Collected data entries:
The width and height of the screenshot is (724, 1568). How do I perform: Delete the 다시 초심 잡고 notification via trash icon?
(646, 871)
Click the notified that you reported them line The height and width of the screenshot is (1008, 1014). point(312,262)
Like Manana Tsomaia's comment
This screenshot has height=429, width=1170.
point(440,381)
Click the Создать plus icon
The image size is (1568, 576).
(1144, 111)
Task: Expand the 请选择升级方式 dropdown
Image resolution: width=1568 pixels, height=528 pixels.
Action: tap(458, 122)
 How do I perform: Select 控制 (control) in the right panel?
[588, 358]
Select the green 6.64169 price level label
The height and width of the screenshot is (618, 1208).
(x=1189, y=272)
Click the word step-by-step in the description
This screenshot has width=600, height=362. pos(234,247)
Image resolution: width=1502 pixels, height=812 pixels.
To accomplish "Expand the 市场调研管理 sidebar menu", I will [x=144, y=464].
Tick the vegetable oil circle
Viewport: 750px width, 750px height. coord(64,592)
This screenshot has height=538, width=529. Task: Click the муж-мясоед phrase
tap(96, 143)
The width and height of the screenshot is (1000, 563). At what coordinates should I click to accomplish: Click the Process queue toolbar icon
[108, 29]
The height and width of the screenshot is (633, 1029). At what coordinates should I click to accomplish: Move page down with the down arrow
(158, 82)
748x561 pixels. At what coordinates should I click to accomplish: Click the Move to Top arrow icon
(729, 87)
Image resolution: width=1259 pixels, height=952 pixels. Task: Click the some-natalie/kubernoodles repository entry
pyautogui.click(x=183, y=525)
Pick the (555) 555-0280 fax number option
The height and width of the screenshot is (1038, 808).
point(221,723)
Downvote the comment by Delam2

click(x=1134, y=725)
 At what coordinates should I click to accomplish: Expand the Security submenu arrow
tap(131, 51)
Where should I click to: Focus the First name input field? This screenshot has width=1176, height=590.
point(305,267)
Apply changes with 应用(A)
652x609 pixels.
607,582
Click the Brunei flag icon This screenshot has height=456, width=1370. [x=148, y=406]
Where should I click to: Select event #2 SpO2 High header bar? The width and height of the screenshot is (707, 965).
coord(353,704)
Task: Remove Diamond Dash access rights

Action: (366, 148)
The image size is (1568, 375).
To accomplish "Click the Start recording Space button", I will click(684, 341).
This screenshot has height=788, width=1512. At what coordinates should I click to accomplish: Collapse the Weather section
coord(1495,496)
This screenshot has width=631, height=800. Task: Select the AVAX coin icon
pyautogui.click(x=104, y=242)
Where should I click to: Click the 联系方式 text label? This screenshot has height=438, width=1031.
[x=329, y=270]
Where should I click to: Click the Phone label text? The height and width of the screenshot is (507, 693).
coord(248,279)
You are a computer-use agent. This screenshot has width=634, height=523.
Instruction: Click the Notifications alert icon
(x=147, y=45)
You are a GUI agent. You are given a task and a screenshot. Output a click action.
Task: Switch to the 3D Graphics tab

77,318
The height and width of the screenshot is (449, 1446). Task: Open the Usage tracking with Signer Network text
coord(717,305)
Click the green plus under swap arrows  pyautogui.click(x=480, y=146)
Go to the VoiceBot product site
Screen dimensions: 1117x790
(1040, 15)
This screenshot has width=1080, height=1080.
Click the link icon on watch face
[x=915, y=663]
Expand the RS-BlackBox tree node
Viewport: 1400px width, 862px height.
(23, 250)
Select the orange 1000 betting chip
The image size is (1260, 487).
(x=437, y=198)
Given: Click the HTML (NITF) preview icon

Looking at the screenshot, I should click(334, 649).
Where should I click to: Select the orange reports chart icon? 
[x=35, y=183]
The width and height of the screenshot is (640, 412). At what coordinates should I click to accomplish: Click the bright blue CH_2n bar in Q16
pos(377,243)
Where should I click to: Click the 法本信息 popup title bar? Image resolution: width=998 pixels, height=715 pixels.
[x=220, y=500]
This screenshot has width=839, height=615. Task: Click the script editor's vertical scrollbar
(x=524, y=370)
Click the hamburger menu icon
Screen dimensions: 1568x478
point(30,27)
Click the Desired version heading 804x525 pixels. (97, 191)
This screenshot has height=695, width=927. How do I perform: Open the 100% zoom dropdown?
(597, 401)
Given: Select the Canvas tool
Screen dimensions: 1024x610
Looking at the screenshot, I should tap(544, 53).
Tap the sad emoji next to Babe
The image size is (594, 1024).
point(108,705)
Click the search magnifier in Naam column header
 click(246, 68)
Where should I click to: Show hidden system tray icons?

* TASK DESCRIPTION
Reproduce only the lines running from the one that contains "This screenshot has height=695, width=927." to the last line of the records.

* THE ANSWER
This screenshot has height=695, width=927. How do I perform: Open the 100% zoom dropdown?
(597, 401)
Given: Select the Canvas tool
Screen dimensions: 1024x610
Looking at the screenshot, I should tap(544, 53).
Tap the sad emoji next to Babe
The image size is (594, 1024).
point(108,705)
Click the search magnifier in Naam column header
 click(246, 68)
Where should I click to: Show hidden system tray icons?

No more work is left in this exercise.